A marriage requires time, effort and communication to keep it healthy. A healthy relationship requires working with your spouse to work through disagreements. It also requires accepting and tolerating the faults, moods and imperfections of your spouse. It can be troublesome at times and emotions can ebb and flow. On the other hand, a toxic marriage requires healthy change before it damages your sense of self. If not, dissolving the marriage may be necessary.
Couples who constantly argue, belittle each other or are on the defense have lost the ability to communicate openly about issues in their marriage. Perhaps, communication has shut down completely. One or both spouses have given up trying to work on their issues together. The longer you go without talking about your issues, the more distance and tension there will be in your marriage, according to Susan Heitler, a Denver, Colorado-based psychologist in the WebMD article, "Is Your Marriage Toxic?" Heitler recommends self-help books, websites, marriage education courses or a marriage counselor who specializes in communication to begin to improve communication in your marriage.

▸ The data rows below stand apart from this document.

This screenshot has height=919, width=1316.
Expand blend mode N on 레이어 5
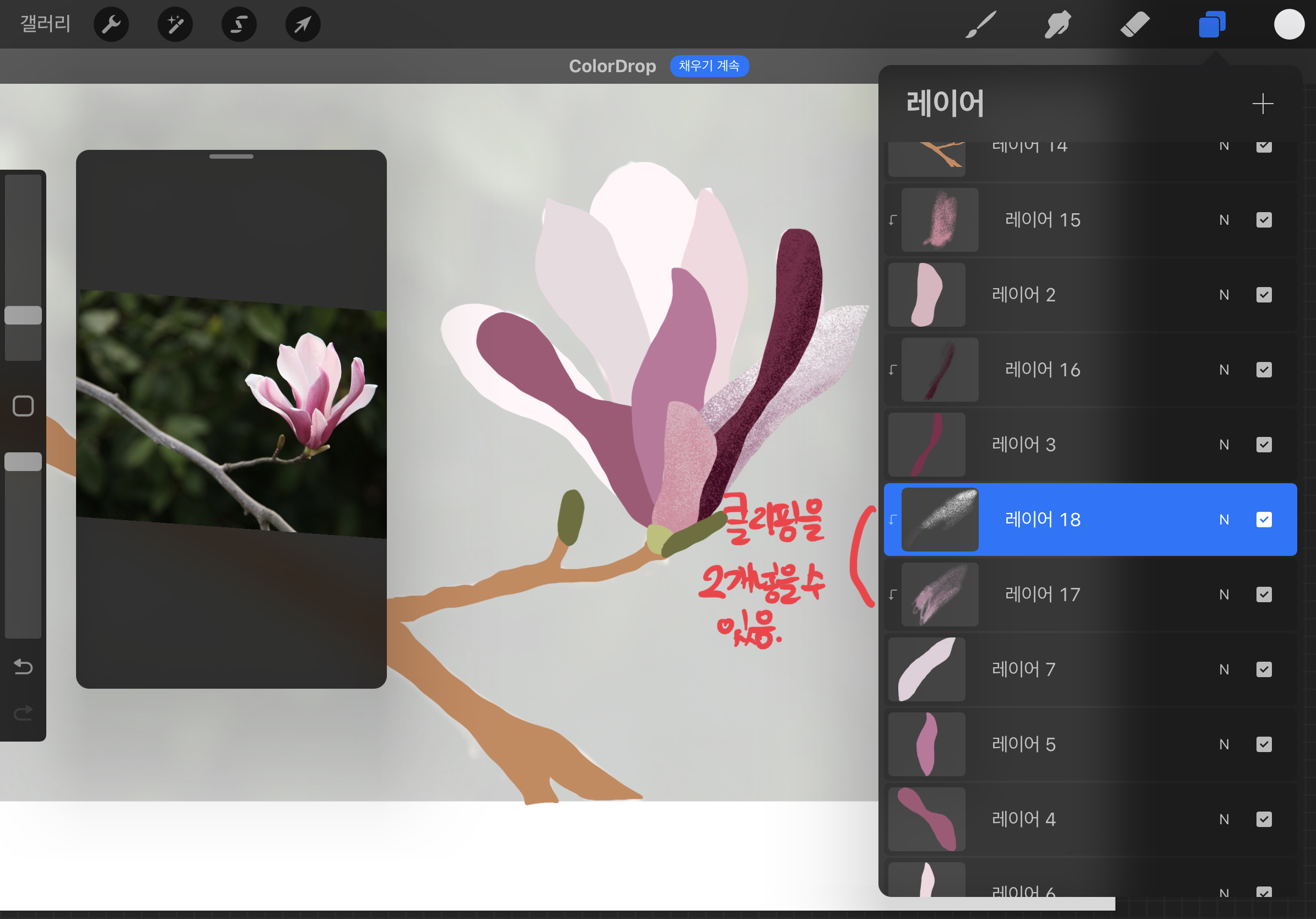(x=1224, y=744)
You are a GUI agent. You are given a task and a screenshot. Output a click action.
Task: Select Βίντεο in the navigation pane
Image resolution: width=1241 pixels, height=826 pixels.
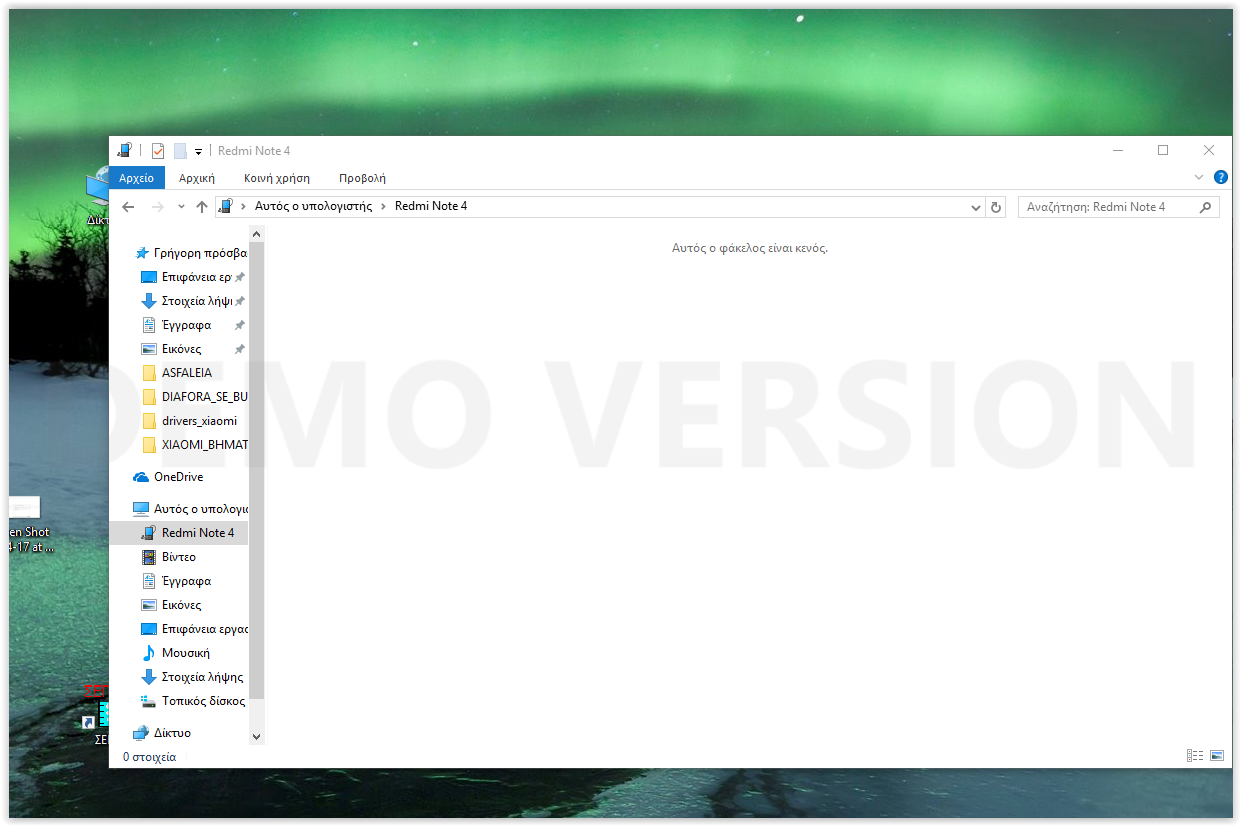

While one person may be toxic, it takes the both of you to maintain the dysfunctional toxicity in your relationship, according to Thomas L. Cory, Ph.D., in his article, "Toxic Relationship," published on the Health Scope website. A toxic marriage compromises the safety within the marriage. It becomes impossible, as fear builds, to be yourself. Feelings of security are compromised, and the toxic partner often displays dominance, control and self-centeredness. The toxic spouse is often manipulative in the presence of the spouse and the complete opposite in the public eye.
The Blame Game
Toxic partners may blame their spouse rather than take responsibility for their part in the marital problems, according to Sharon Rivkin, family therapist, on WebMD. Blaming often causes further deterioration in your marriage. It may cause your partner to shut you out, especially if the fighting intensifies. Look for the reasons behind your need to blame and fight with your spouse. Ask yourself what you want from your partner and what needs aren't getting met. As you begin to work on yourself and make small changes, there is a stronger likelihood that your partner will change in response to you.
Toxic marriages are characterized by a lack of mutual respect, according to Elayne Savage, Ph.D. and author of "Breathing Room: Creating Space to Be a Couple," in a "Woman's Day" article. When mutual respect diminishes, partners often retreat to their own corners either defending themselves or planning their next attack. The distance between them continues to widen. The toxicity in the marriage generally leaves one partner feeling continuously rejected and unloved.